AERODISK Engine: Disaster recovery. Part 2. Metrocluster

Hello Habr readers! In the last article, we talked about a simple means of disaster recovery in AERODISK ENGINE storage systems - replication. In this article, we will dive into a more complex and interesting topic - a metrocluster, that is, an automated disaster protection tool for two data centers that allows data centers to work in active-active mode. We will tell, show, break and fix.

As usual, at the beginning of the theory

A metrocluster is a cluster spaced into several sites within a city or district. The word "cluster" clearly hints to us that the complex is automated, that is, the switching of cluster nodes in case of failures (failover) occurs automatically.

This is where the main difference between a metrocluster and regular replication lies. Automation of operations. That is, in the event of certain incidents (failure of the data center, breakage of channels, etc.), the storage system will independently perform the necessary actions in order to maintain data availability. When using regular replicas, these actions are performed entirely or partially manually by the administrator.

What does it do?

The main goal pursued by customers using certain metrocluster implementations is to minimize RTO (Recovery Time Objective). That is, to minimize the recovery time of IT services after a failure. If you use conventional replication, then the recovery time will always be greater than the recovery time with a metro cluster. Why? Very simple. The administrator must be at the workplace and switch replication manually, while the metro cluster does this automatically.
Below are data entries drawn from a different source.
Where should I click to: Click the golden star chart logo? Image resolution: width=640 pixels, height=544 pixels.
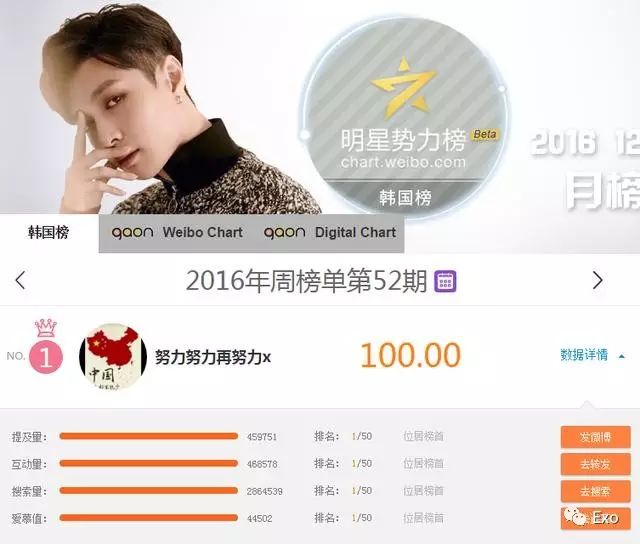tap(404, 88)
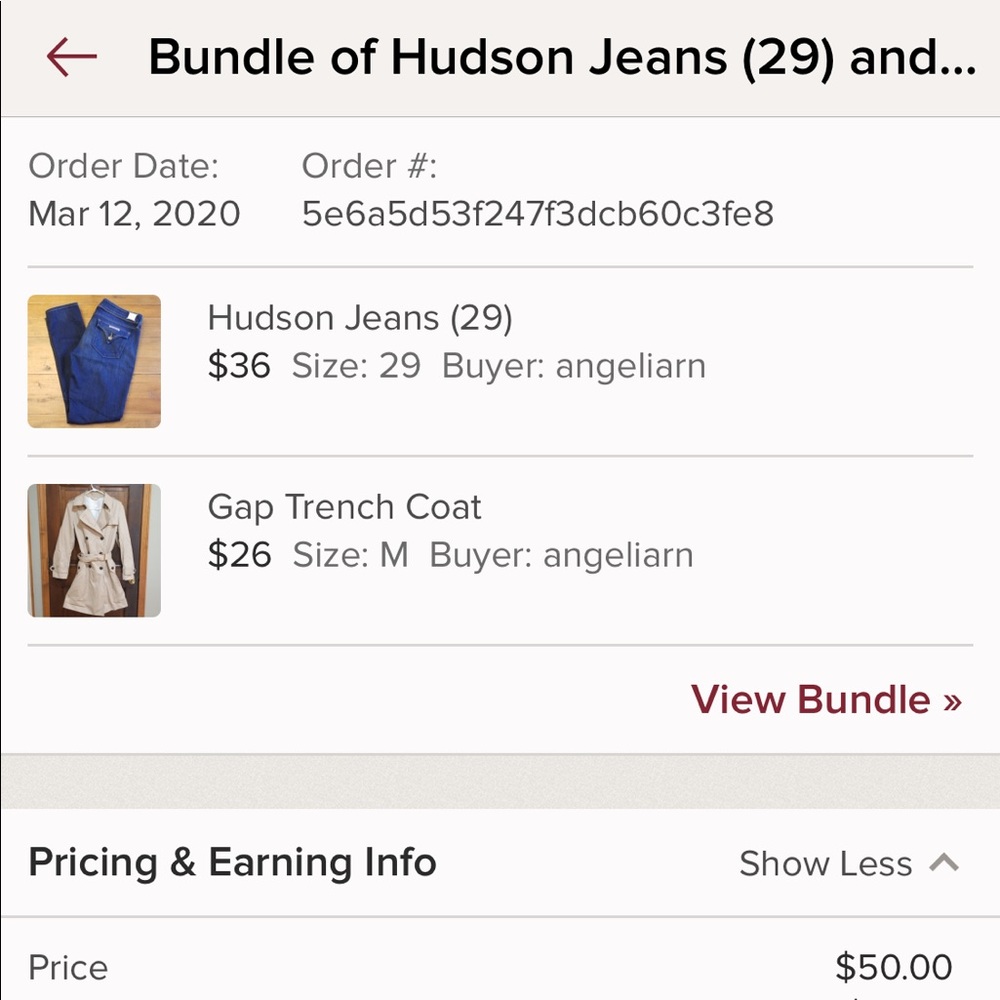The width and height of the screenshot is (1000, 1000).
Task: Click the order number 5e6a5d53f247f3dcb60c3fe8
Action: 537,213

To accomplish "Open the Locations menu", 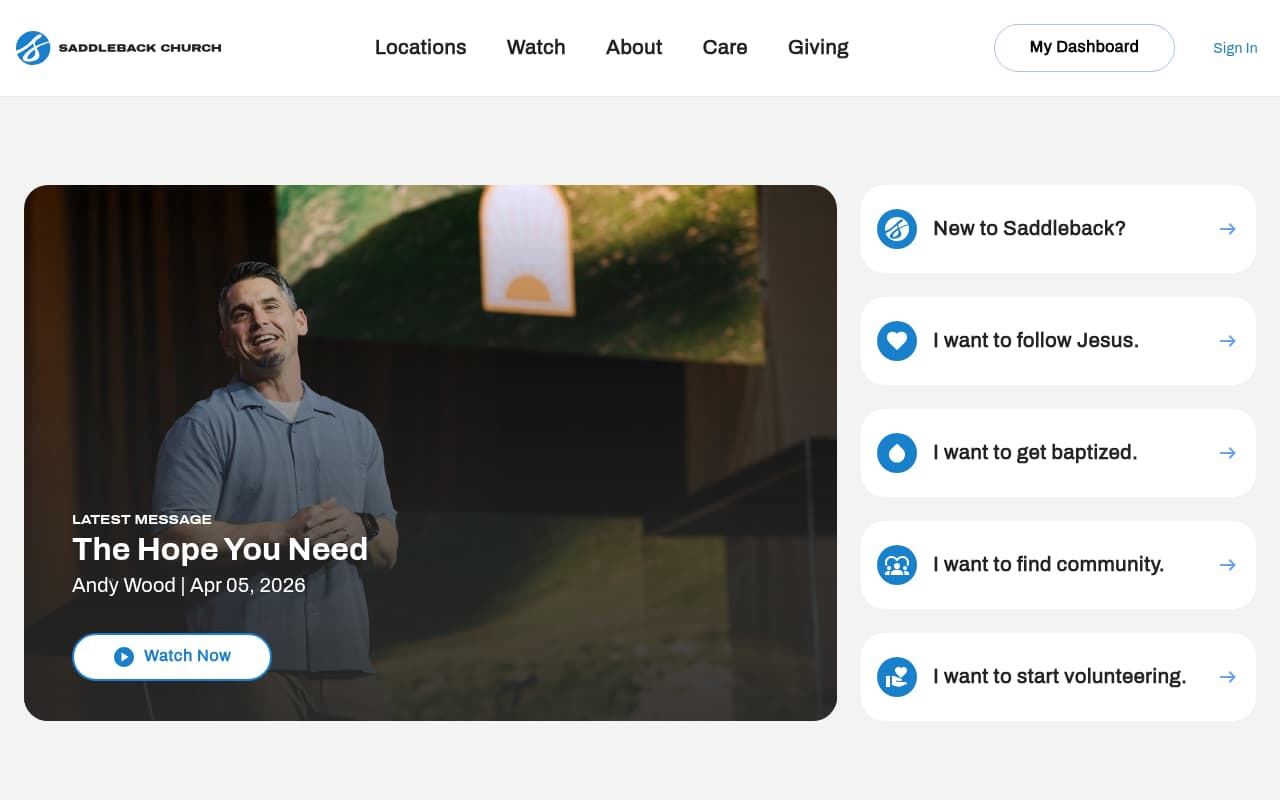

If you do not have a dedicated duty administrator who does not sleep, does not eat, does not smoke or get sick, but looks at the state of the storage system 24 hours a day, then there is no way to guarantee that the administrator will be available for manual switching during a failure.

Accordingly, RTO in the absence of a metro cluster or an immortal admin of the 99th level of the duty service of administrators will be equal to the sum of the switching time of all systems and the maximum period of time after which the administrator is guaranteed to start working with the storage system and related systems.
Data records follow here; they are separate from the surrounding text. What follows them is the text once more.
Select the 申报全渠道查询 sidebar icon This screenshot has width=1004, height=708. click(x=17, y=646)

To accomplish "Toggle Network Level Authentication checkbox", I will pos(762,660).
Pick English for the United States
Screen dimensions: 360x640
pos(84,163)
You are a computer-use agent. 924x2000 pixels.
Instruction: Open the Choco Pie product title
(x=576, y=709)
Thus, we come to the obvious conclusion that the metrocluster should be used if the requirement for RTO is minutes, not hours or days. That is, when, in the event of the most terrible fall of the data center, the IT department must provide the business with time to restore access to IT services within minutes or even seconds.

How does it work?

At the lower level, the metrocluster uses the synchronous data replication mechanism that we described in the previous article (see below). link). Since replication is synchronous, the requirements for it are appropriate, or rather:

  • fiber as physics, 10 gigabit ethernet (or higher);
  • the distance between data centers is no more than 40 kilometers;
  • optical channel delay between data centers (between storage systems) up to 5 milliseconds (optimally 2).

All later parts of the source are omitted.